The company hopes to equip businesses and government organisations to make data-driven security decisions and focus their security spend where it will have the most impact thanks to its Verizon Risk Report (VRR).
The VRR combines Verizon's Data Breach Investigations Report (DBIR) series' extensive cybercriminal activity database, the company's professional service consultants' expertise and specialised data sources from technology providers including BitSight, Cylance, Recorded Future, and Tanium.
The end result is an automated security risk scoring framework that identifies current security gaps, weakness and associated risks on a daily basis – effectively making security decision making that much easier.
Verizon executive director of security services for global products and solutions Alex Schlager says security strategies have historically been focused on static defences but today's fast and ever-evolving security landscape demands them to be proactive and adaptable in order to be truly effective.
“Businesses can no longer wait for cyberthreats to occur, or rely on historical security strategies created to deal with yesterday's threat landscape," says Schlager.
“The VRR uses threat intelligence sourced daily from multiple data security sources, to allow customers to make data-driven security decisions based on today's threats, and adaptively, and efficiently, address gaps in their security posture. With VRR, Verizon is changing not only how security solutions are used, but more importantly, how customers can develop their security strategies.
IDC program vice president Christina Richmond says in the past businesses have made security purchasing decisions based on previous expenditure or market trends, often resulting in budget being spent without direction and largely wasted.
“Senior executives still struggle to have complete visibility of their company's security position, and the current threat environment, in order to make truly effective security decisions,” says Richmond.

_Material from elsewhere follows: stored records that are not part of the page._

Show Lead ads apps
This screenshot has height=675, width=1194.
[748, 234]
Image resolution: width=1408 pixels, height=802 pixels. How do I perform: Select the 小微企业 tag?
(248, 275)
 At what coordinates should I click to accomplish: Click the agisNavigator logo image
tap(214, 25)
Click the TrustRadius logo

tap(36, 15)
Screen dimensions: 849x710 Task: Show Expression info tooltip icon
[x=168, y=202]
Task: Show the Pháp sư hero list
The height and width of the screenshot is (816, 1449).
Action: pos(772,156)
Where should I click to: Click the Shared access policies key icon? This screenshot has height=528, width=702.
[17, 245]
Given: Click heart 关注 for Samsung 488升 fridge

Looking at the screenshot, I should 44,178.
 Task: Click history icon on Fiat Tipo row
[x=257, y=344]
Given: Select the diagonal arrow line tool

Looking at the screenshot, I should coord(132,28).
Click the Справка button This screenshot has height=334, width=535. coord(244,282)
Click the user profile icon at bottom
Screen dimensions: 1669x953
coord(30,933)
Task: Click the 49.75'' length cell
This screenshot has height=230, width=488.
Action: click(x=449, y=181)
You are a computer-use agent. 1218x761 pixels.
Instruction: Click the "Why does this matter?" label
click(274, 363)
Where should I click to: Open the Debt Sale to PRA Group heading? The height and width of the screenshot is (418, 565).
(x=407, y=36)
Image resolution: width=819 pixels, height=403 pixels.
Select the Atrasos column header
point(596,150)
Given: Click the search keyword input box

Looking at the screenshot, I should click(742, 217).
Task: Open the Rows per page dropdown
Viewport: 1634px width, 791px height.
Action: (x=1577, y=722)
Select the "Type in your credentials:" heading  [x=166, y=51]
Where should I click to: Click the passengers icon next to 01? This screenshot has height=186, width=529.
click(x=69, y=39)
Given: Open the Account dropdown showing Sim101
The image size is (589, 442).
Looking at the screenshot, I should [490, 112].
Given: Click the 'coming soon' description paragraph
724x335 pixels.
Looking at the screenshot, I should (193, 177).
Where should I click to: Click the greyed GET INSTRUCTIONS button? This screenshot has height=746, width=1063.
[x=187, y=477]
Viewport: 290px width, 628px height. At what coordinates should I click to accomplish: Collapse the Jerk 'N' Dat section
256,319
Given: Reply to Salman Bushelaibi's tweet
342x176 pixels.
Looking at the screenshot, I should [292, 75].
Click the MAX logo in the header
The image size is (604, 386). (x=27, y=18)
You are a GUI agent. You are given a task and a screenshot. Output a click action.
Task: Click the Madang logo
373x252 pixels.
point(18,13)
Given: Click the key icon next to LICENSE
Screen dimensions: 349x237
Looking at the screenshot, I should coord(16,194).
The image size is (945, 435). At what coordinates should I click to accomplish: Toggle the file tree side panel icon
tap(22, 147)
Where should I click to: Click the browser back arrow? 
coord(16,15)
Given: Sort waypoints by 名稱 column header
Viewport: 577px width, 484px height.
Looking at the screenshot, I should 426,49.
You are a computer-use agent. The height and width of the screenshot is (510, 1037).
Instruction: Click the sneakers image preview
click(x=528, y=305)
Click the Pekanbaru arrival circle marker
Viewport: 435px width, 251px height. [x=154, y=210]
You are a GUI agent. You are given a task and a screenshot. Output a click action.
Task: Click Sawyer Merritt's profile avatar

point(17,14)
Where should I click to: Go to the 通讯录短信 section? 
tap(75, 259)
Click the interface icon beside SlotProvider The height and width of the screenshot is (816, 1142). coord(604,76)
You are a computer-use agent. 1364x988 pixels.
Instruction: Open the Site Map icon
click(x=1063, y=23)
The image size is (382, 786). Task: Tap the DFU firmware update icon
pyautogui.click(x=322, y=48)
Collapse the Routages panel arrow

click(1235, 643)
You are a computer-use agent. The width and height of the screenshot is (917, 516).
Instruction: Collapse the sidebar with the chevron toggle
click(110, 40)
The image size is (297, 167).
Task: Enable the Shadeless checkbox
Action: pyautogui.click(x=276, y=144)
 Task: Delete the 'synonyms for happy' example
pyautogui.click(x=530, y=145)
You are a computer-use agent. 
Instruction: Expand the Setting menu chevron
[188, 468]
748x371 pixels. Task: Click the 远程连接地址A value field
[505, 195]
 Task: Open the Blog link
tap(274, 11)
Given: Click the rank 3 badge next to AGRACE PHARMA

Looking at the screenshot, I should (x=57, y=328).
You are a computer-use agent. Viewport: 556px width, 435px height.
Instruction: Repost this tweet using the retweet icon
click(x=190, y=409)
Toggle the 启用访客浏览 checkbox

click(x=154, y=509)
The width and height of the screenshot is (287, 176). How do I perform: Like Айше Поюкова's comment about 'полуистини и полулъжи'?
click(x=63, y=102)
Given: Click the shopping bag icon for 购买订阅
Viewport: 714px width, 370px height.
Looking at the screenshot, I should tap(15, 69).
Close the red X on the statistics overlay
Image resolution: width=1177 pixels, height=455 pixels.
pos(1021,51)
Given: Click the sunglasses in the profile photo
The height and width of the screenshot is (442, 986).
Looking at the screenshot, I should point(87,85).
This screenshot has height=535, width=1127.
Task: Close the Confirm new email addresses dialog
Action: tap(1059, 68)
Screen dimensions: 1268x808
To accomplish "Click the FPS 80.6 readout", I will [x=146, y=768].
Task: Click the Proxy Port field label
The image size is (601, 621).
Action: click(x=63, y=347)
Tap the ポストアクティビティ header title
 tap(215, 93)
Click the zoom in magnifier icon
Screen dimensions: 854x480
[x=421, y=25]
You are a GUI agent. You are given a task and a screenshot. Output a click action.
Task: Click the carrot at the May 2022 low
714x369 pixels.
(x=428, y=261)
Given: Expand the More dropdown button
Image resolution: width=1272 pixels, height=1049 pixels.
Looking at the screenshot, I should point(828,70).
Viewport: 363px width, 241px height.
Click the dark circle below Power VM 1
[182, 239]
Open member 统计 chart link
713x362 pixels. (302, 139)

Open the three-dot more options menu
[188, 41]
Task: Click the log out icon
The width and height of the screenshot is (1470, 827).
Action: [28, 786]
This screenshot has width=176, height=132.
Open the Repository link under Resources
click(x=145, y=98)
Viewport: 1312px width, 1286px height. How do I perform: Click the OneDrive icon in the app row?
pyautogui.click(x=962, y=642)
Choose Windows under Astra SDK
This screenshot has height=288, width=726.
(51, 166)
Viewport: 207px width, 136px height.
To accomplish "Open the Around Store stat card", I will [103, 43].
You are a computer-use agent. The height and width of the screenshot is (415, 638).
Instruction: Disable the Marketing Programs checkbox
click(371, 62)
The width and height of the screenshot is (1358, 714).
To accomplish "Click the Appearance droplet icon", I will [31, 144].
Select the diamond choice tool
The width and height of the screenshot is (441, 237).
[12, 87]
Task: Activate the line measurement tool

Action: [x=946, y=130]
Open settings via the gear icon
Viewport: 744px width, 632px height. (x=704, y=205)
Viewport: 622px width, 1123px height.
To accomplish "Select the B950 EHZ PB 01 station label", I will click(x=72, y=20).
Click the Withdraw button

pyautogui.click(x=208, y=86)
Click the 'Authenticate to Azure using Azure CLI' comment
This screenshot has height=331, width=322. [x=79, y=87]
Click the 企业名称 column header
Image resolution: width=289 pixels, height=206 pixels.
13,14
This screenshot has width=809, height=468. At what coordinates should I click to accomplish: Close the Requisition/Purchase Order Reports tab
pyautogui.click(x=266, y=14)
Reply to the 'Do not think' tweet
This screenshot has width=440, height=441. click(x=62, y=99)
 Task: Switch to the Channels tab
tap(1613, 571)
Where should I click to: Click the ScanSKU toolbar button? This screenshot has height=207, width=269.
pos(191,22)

“The cybercrime threat today is very real, and organisations need to be able to adjust and prioritise spending on security solutions in a more dynamic and effective manner.The Verizon Risk Report enables businesses to obtain cyber threat intelligence, and transform how they use security services to more effectively mitigate against threats.
So how does it actually work? There are there service modules that integrate the specialised threat data sources via a consolidated customer security portal:
- Level 1 – the ‘outside-in view': This initial view uses BitSight's security rating service, combined with deep web and dark web information from Recorded Future, for external assessments. This data is enhanced and contextualised with insights from the Verizon Data Breach Investigation Report (DBIR).
- Level 2 – the ‘inside-out view': The external risk score obtained in level 1 can be enriched with an internal analysis of the business' in-house systems, using Cylance and Tanium software agents. These are deployed on critical customer endpoints to provide an external and internal risk profile. The threat intelligence provided at this level is specific to the customer's individual industry.
- Level 3 – the ‘culture and process view': Finally, information obtained by levels 1 and 2 can then be combined with qualitative assessments of an enterprise's security policies, processes and organizational behavior. This step concludes and completes the crucial 360-degree assessment of customer's cybersecurity posture.
Verizon then provides specific recommendations based on the outcome of the VRR's results.
The VRR service is currently in beta trials, but should soon be live and available around the world.